[Dataset entries]
((
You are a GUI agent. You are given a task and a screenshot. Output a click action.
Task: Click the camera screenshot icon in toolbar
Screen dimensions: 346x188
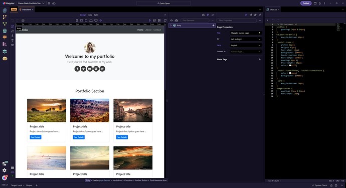23,20
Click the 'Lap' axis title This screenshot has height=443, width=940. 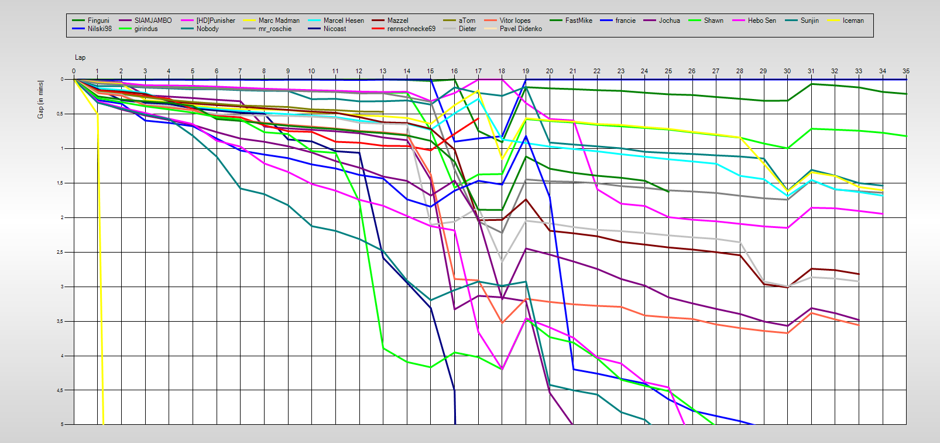(x=80, y=57)
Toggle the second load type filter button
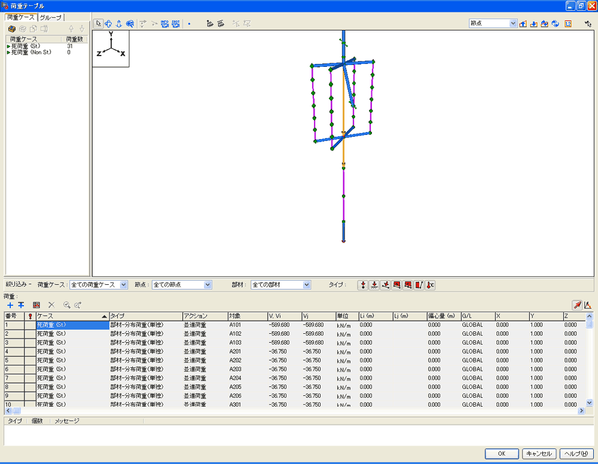The image size is (598, 464). tap(374, 285)
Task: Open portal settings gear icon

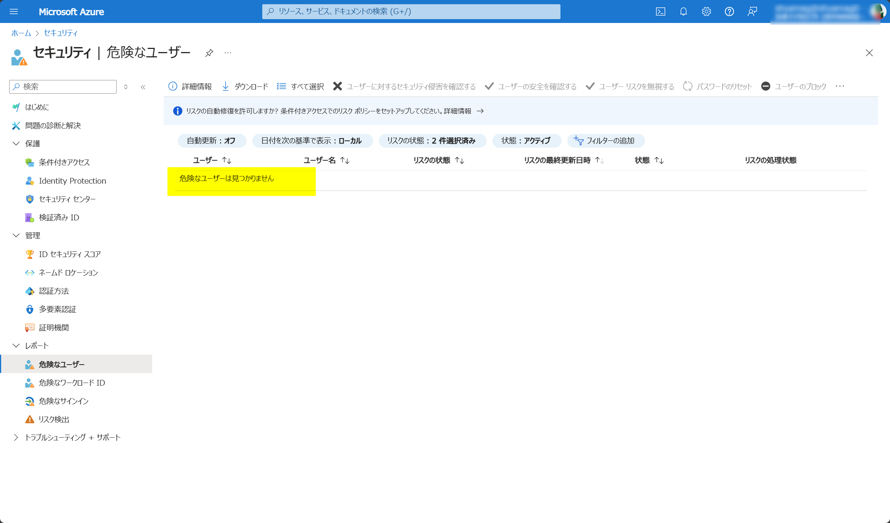Action: point(706,11)
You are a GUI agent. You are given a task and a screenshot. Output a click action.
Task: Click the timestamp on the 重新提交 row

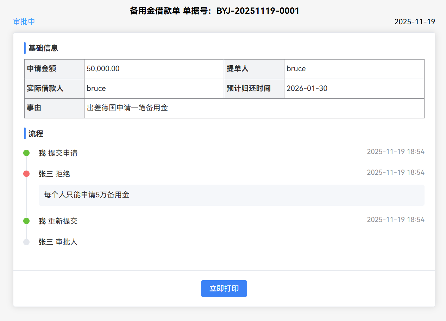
))
*Problem description*.
Can you extract the lines from the one containing "Toggle the second load type filter button" through the end of the entries, both included, and copy them unchanged without the pictures?

*Answer for this exercise*.
Toggle the second load type filter button
The image size is (598, 464). tap(374, 285)
Task: Open portal settings gear icon

Action: point(706,11)
You are a GUI agent. You are given a task and a screenshot. Output a click action.
Task: Click the timestamp on the 重新提交 row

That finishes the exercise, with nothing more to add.